Charlotte Maher: Essa é a mensagem principal, é o que falamos para todo mundo com quem trabalhamos: simplesmente faça algo. Há tantas pautas, e você tem um celular no seu bolso para trabalhar em cima delas.
Sumaiya Omar: Uma coisa que aprendemos desde cedo é que as coisas podem ser instáveis, e não precisam ser perfeitas. Simplesmente faça alguma coisa; quanto mais você fizer, mais você vai entender a audiência, mais você vai entender o que as pessoas estão buscando no seu conteúdo.
Como surgiram as ideias de vocês em torno do jornalismo móvel?
Y. Omar: Em 2014, eu tive a oportunidade de viajar para cobrir a guerra civil na Síria. Naquela época, eu percebi duas coisas: primeiro, eu nunca mais vou querer viajar novamente para tão perto de uma zona de guerra — era proibitivamente perigoso e eu tive sorte de ter saído de lá ileso. Segundo, eu percebi quantos jornalistas perderam suas vidas lá. Eu queria um dia poder treinar pessoas na Síria e no mundo sobre como contar suas próprias histórias. Desde o princípio eu percebi que treinar pessoas era de fato um jeito importante de contar histórias.
Antes de lançarmos a Seen, eu e a Sumaiya viajamos pelo mundo e falamos com todo mundo sobre essa ideia. Teve um evento em especial em que dei uma palestra e disse: “olha, no futuro, as pessoas vão contar suas próprias histórias e os jornalistas vão fazer a verificação de fatos delas” e o Nick Robinson, que era editor de política da BBC, disse para nós que “fazer curadoria de selfies não é jornalismo”.
Aquele foi um grande momento para nós. Você pode sair desanimado de uma conversa assim, mas aconteceu o oposto conosco — nós percebemos que eles não tinham entendido. A grande mídia no mundo pensa que pessoas com um celular são uma ameaça à democracia, mas nós achamos que elas são o futuro da democracia e do jornalismo. Hoje, o presidente da Ucrânia está nos atualizando da linha de frente usando um celular. Assim, um grande, grande momento da origem da nossa história era contar para o mundo todo sobre o jornalismo móvel — e ninguém ouviu a gente.
Por que esse kit de ferramentas é valioso para jornalistas?

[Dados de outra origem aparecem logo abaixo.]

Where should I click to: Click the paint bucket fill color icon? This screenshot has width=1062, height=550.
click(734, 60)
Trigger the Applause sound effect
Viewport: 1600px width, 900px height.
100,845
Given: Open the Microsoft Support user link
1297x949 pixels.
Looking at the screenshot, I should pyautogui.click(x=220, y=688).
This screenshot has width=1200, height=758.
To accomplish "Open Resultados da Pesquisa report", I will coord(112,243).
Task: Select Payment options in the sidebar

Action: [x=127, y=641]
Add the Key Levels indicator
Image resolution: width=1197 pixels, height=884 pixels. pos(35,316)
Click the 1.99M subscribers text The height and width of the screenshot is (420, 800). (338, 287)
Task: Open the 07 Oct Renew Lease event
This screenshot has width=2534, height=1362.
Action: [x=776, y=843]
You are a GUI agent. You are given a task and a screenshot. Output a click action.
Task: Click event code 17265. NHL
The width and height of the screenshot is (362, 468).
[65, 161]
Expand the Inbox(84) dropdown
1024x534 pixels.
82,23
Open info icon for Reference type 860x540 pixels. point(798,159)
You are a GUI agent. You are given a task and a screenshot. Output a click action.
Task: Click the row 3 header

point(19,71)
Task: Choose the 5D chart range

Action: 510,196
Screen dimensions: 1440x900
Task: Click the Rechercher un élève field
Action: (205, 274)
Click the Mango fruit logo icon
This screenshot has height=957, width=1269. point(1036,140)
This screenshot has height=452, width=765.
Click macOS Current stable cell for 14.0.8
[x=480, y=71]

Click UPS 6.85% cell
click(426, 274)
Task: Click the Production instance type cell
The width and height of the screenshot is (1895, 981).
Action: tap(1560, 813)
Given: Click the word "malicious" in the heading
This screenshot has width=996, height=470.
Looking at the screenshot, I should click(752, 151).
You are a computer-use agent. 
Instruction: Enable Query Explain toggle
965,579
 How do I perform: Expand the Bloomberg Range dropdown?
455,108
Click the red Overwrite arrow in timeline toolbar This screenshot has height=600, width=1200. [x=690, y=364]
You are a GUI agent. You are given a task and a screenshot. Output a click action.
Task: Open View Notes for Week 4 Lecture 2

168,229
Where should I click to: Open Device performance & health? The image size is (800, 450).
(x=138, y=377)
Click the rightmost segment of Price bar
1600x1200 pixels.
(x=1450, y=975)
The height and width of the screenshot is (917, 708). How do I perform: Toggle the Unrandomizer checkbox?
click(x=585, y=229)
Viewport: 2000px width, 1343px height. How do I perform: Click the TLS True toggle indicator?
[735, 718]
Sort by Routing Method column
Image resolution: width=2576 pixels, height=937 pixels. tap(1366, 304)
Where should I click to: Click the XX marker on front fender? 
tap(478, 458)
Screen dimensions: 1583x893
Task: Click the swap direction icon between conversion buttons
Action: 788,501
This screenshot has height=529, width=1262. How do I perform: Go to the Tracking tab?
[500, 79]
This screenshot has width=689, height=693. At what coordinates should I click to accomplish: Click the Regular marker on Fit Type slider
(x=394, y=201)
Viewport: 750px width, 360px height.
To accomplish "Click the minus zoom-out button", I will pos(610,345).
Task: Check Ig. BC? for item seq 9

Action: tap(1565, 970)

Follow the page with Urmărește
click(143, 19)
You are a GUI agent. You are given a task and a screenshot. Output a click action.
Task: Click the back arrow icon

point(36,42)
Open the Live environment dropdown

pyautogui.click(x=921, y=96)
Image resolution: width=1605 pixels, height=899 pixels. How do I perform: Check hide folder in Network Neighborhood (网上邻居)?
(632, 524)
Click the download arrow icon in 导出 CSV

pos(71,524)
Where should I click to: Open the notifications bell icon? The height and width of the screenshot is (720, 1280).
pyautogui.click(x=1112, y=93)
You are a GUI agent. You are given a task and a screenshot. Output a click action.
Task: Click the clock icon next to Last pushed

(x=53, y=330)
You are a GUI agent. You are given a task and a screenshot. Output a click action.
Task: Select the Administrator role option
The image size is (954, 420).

Maher: O valor está na verdade nas audiências que você alcança. Para engajar jovens audiências pelo mundo, você precisa oferecer algo diferente. Você precisa oferecer algo único, principalmente para se destacar nas redes sociais, que estão saturadas com muito conteúdo, incluindo o fato de que você está competindo com celebridades e influenciadores em todas as redes.
O que eu digo para as redações é que ser capaz de fazer jornalismo móvel permite aos repórteres capturar diferentes tipos de conteúdo em um só quando estão na rua. Você pode voltar para a redação e vai ter que fazer um vídeo para as redes sociais, um vídeo para a TV, um pacote de áudio para o rádio, você volta com todo um pacote de conteúdo.
Y. Omar: Veículos tradicionais estão tentando consertar o carro em movimento, e isso é difícil. Nossos kits de ferramentas conseguem tornar esse processo mais fácil ao aprenderem a partir dos nossos erros.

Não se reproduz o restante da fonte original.